AUC Score – Understanding the Disconnect with GridSearchCV’s Best Score

machine learningpython

I have been using GridSearchCV to tune the hyperparameters of three different models. Through hyperparameter tuning I have gotten AUC's of 0.65 (Model A), 0.74 (Model B), and 0.77 (Model C).

However when I return the "best_score_" for each grid search I am getting the scores of 0.72 (Model A), 0.68 (Model B), and 0.71 (Model C).

I am confused about why these scores are noticeably different, for example Model A has the weakest AUC but the strongest "best_score". Is this ok? Does this mean that more tuning likely needs to be done?

Thanks!

Best Answer

There are two main issues here, in my mind.
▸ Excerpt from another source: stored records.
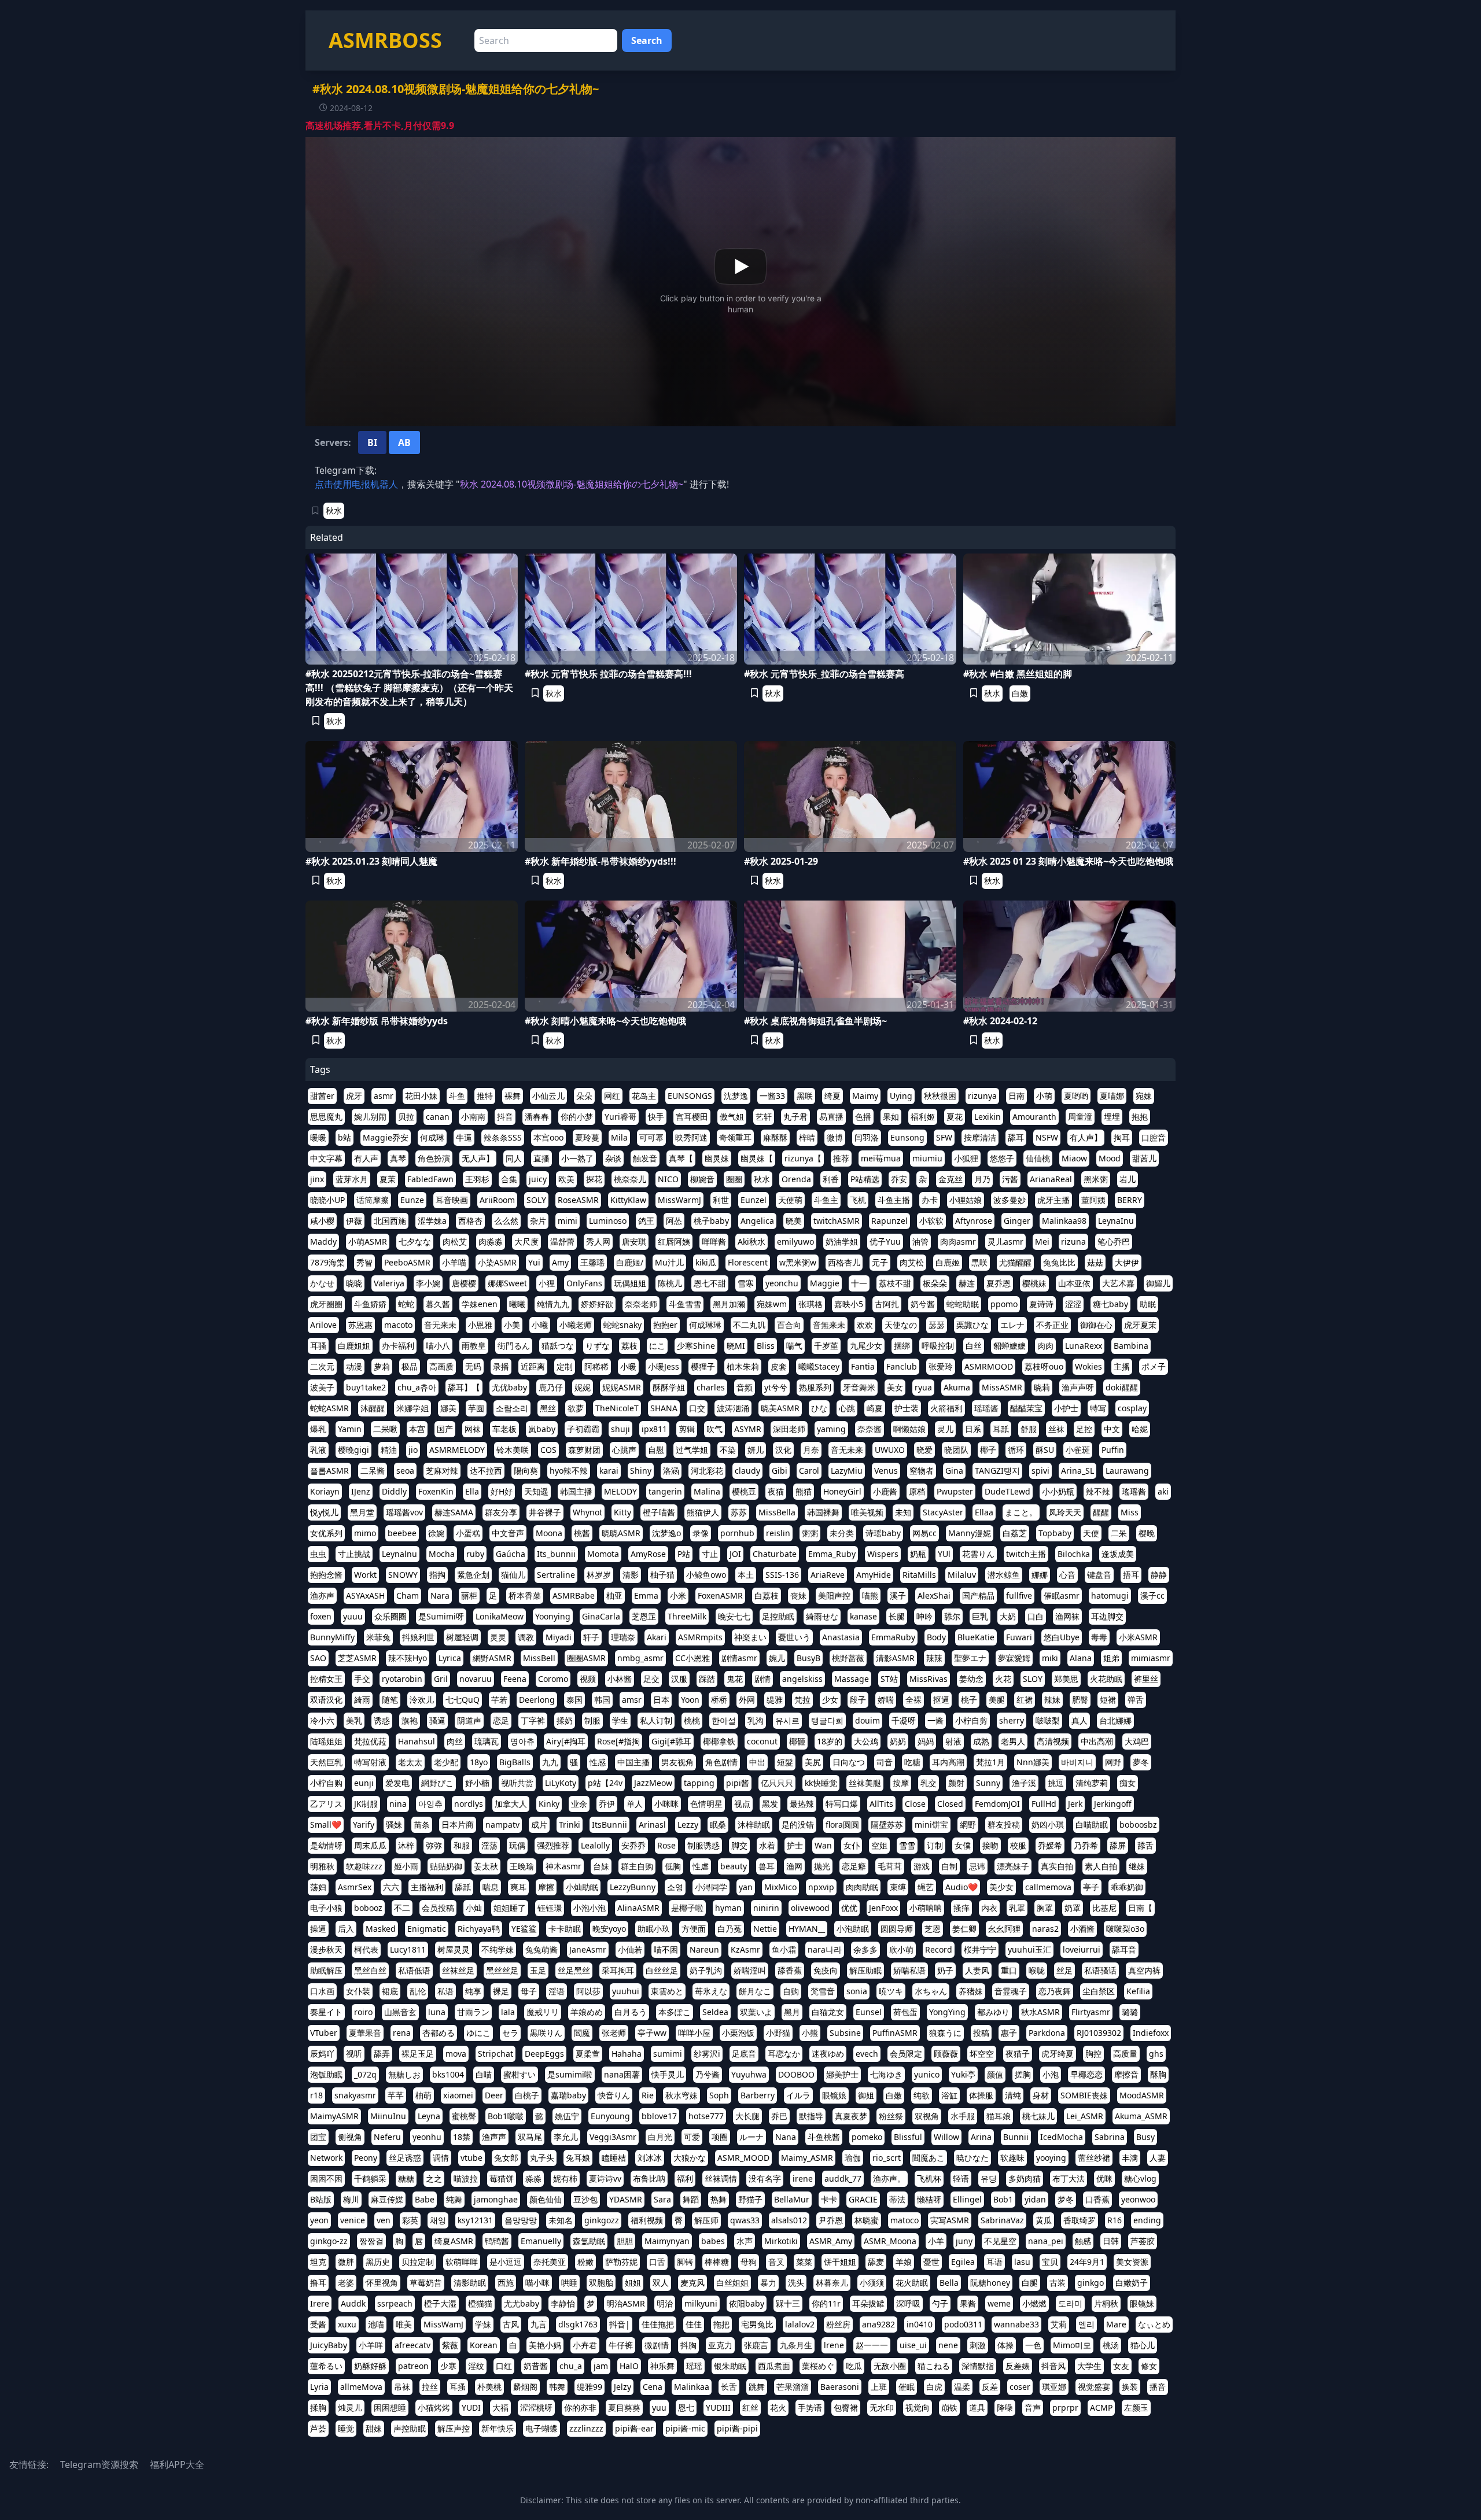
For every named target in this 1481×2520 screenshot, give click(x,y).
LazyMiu (847, 1470)
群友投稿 (1004, 1824)
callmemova (1048, 1886)
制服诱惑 (703, 1845)
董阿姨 (1093, 1199)
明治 (665, 2303)
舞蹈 (691, 2199)
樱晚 (1147, 1533)
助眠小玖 (654, 1928)
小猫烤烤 (434, 2407)
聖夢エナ (970, 1657)
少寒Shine (696, 1345)
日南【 (1140, 1907)
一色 (1033, 2345)
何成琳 (432, 1137)
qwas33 (745, 2220)
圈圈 (734, 1179)
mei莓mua (881, 1158)
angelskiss (802, 1678)
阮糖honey (990, 2282)
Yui (534, 1262)
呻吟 (924, 1616)
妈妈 (926, 1741)
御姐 (866, 2095)
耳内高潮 (948, 1762)
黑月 (792, 2011)
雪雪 (907, 1845)
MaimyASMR (334, 2116)
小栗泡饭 (738, 2032)
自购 (791, 1991)
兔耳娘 (578, 2157)
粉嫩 (585, 2261)
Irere (319, 2303)
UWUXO (890, 1449)
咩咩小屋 (694, 2032)
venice (352, 2220)
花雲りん (978, 1553)
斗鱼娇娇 (370, 1303)
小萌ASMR (367, 1241)
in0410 (920, 2324)
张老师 (614, 2032)
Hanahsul (416, 1741)
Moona (549, 1533)
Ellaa (984, 1512)
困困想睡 (390, 2407)
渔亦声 (322, 1595)
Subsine (845, 2032)
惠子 (1009, 2032)
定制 (565, 1366)
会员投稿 (438, 1907)
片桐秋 (1106, 2303)
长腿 (897, 1616)
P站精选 (864, 1179)
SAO (318, 1657)
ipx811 (654, 1428)
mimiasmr (1150, 1657)
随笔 (390, 1699)
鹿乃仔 (551, 1387)
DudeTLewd (1007, 1491)
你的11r (826, 2303)
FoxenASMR (720, 1595)
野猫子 (750, 2199)
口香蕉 (1097, 2199)
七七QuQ (462, 1699)
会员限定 (906, 2053)
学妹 (483, 2324)
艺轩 (764, 1116)
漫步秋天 (326, 1949)
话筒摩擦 (372, 1199)
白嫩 (1020, 693)
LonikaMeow (500, 1616)
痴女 (1127, 1782)
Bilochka (1074, 1553)
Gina (954, 1470)
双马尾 (530, 2136)
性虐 (700, 1866)
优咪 (1104, 2178)
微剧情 (656, 2345)
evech (867, 2053)
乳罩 (1017, 1907)
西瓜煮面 (774, 2365)
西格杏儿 (844, 1262)
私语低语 (414, 1970)
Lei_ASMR (1084, 2116)
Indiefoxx (1151, 2032)
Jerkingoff (1113, 1803)
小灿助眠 (582, 1886)
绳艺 (926, 1886)
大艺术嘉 (1118, 1283)
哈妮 (1140, 1428)
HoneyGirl (842, 1491)
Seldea (715, 2011)
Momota (603, 1553)
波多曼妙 (1009, 1199)
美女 (895, 1387)
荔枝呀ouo (1044, 1366)
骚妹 (394, 1824)
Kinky (549, 1803)
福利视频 (647, 2220)
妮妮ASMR (621, 1387)
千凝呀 (903, 1720)
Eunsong (907, 1137)
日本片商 (457, 1824)
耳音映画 (452, 1199)
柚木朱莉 (743, 1366)
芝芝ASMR (357, 1657)
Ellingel (967, 2199)
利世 (721, 1199)
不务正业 (1052, 1324)
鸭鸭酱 (497, 2240)
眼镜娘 (834, 2095)
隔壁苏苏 (887, 1824)
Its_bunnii (556, 1553)
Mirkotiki (781, 2240)
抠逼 (941, 1699)
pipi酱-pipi (737, 2428)
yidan (1035, 2199)
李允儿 (566, 2136)
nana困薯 (622, 2074)
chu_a (570, 2365)
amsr (632, 1699)
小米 (678, 1595)
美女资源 (1132, 2261)
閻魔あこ (928, 2157)
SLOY (1032, 1678)
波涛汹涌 (733, 1408)
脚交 (739, 1845)
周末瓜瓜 (370, 1845)
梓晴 (807, 1137)
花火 (778, 2407)
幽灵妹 (717, 1158)
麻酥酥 (775, 1137)
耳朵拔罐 (868, 2303)
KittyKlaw (628, 1199)
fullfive (1019, 1595)
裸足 (501, 1991)
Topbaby (1054, 1533)
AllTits (881, 1803)
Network (326, 2157)
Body (936, 1637)
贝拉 (406, 1116)
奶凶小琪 (1047, 1824)
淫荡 (489, 1845)
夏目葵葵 (624, 2407)
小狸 (547, 1283)
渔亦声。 (889, 2178)
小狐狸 (966, 1158)
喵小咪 (537, 2282)
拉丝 (430, 2386)
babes (713, 2240)
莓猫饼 (501, 2178)
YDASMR (625, 2199)
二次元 (322, 1366)
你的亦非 (580, 2407)
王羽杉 (477, 1179)
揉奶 (565, 1720)
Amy (560, 1262)
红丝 (750, 2407)
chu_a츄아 (416, 1387)
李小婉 (428, 1283)
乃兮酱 (707, 2074)
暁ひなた (972, 2157)
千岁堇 (826, 1345)
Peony (365, 2157)
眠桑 (718, 1824)
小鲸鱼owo (706, 1574)
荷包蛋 (905, 2011)
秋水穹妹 (681, 2095)
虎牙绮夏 (1057, 2053)
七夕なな (415, 1241)
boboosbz (1138, 1824)
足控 (1084, 1428)
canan (438, 1116)
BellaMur (791, 2199)
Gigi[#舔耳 (671, 1741)
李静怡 (563, 2303)
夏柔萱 (588, 2053)
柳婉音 (702, 1179)
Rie (648, 2095)
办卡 (930, 1199)
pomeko (867, 2136)
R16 (1114, 2220)
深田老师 (789, 1428)
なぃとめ (1154, 2324)
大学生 (1089, 2365)
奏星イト (326, 2011)
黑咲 (805, 1095)
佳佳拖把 (658, 2324)
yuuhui (625, 1991)
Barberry (757, 2095)
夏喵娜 (1112, 1095)
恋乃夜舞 (1054, 1991)
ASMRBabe (573, 1595)
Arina (981, 2136)
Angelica (757, 1220)
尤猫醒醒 (1015, 1262)
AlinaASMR (638, 1907)
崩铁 (949, 2407)
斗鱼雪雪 (685, 1303)
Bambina (1131, 1345)
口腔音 (1153, 1137)
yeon (319, 2220)
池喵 (376, 2324)
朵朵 (584, 1095)
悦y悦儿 (324, 1512)
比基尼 (1104, 1907)
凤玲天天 (1065, 1512)
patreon (413, 2365)
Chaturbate (775, 1553)
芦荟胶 (1142, 2240)
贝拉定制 (417, 2261)
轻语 (961, 2178)
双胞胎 (601, 2282)
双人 (661, 2282)
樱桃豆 (744, 1491)
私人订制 (656, 1720)
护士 (795, 1845)
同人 (514, 1158)
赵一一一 (872, 2345)
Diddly (394, 1491)
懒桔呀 (929, 2199)
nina (398, 1803)
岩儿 (1127, 1179)
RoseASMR (578, 1199)
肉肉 (1045, 1345)
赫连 (967, 1283)
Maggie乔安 (385, 1137)
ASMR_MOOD (743, 2157)
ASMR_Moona (890, 2240)
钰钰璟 (549, 1907)
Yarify (363, 1824)
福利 (685, 2178)
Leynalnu (399, 1553)
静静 (1159, 1574)
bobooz (368, 1907)
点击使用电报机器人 (356, 484)
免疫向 (825, 1970)
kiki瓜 (705, 1262)
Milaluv (962, 1574)
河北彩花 (707, 1470)
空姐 (879, 1845)
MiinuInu (388, 2116)
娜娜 (1039, 1574)
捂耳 (1131, 1574)
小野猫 (778, 2032)
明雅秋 (322, 1866)
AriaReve (828, 1574)
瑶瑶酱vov (404, 1512)
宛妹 (1144, 1095)
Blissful (908, 2136)
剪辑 (687, 1428)
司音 (884, 1762)
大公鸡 (866, 1741)
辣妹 (1052, 1699)
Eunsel (869, 2011)
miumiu (927, 1158)
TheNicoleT (617, 1408)
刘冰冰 (650, 2157)
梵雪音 (823, 1991)
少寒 (448, 2365)
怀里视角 (382, 2282)
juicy (538, 1179)
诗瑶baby (883, 1533)
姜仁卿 (964, 1928)
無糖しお (404, 2074)
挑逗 (1056, 1782)
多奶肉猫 (1024, 2178)
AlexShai (934, 1595)
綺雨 (362, 1699)
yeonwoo (1138, 2199)
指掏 (437, 1574)
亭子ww (652, 2032)
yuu (659, 2407)
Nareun (704, 1949)
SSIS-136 (782, 1574)
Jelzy (622, 2386)
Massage (851, 1678)
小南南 (473, 1116)
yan (746, 1886)
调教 (526, 1637)
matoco (904, 2220)
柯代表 (366, 1949)
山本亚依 (1074, 1283)
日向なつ (848, 1762)
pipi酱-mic (685, 2428)
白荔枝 (766, 1595)
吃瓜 (854, 2365)
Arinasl (652, 1824)
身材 (1041, 2095)
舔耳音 (1124, 1949)
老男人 (1013, 1741)
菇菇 (1095, 1262)
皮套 (779, 1366)
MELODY (620, 1491)
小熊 (810, 2032)
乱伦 (418, 1991)
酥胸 (1158, 2074)
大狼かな (689, 2157)
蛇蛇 (406, 1303)
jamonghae (496, 2199)
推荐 (841, 1158)
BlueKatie (975, 1637)
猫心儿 (1142, 2345)
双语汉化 (326, 1699)
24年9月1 (1087, 2261)
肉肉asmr (958, 1241)
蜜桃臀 (464, 2116)
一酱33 (772, 1095)
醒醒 (1101, 1512)
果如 (891, 1116)
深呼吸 (908, 2303)
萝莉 (382, 1366)
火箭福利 (946, 1408)
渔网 (794, 1866)
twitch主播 (1026, 1553)
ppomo (1004, 1303)
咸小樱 (322, 1220)
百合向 (789, 1324)
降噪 (1005, 2407)
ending (1147, 2220)
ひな (819, 1408)
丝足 (1064, 1970)
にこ (657, 1345)
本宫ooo (548, 1137)
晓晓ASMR (621, 1533)
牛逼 (464, 1137)
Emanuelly (541, 2240)
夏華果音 (365, 2032)
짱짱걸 (371, 2240)
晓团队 (956, 1449)
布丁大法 (1068, 2178)
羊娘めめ (586, 2011)
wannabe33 (1016, 2324)
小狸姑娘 (965, 1199)
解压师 (706, 2220)
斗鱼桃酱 (824, 2136)
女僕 (963, 1845)
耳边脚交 (1107, 1616)
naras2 (1045, 1928)
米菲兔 (378, 1637)
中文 (1112, 1428)
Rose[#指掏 (618, 1741)
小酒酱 (1082, 1928)
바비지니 (1077, 1762)
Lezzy (687, 1824)
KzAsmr (745, 1949)
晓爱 (924, 1449)
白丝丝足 (662, 1970)
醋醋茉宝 (1026, 1408)
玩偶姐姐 (630, 1283)
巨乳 (980, 1616)
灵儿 (945, 1428)
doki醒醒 (1122, 1387)
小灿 (474, 1907)
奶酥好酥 (370, 2365)
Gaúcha (510, 1553)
  1. You're comparing accuracy and AUROC. The default scoring in GridSearchCV uses the model object's score method, which is accuracy for classification models like RandomForestClassifier. There's no guarantee that two metrics agree on the best model, and accuracy isn't a great metric. One specific possibility here is that model A does a poor job at rank-ordering compared to the others, but the others perform poorly at the default classification cutoff of 0.5 used for the accuracy metrics.

  2. You're comparing test set performance with hyperparameter-selection scores. The best_score_ is optimistically biased because of the selection process. If one of the selections resulted in a more-overfit model, it might have worse test score drop than others.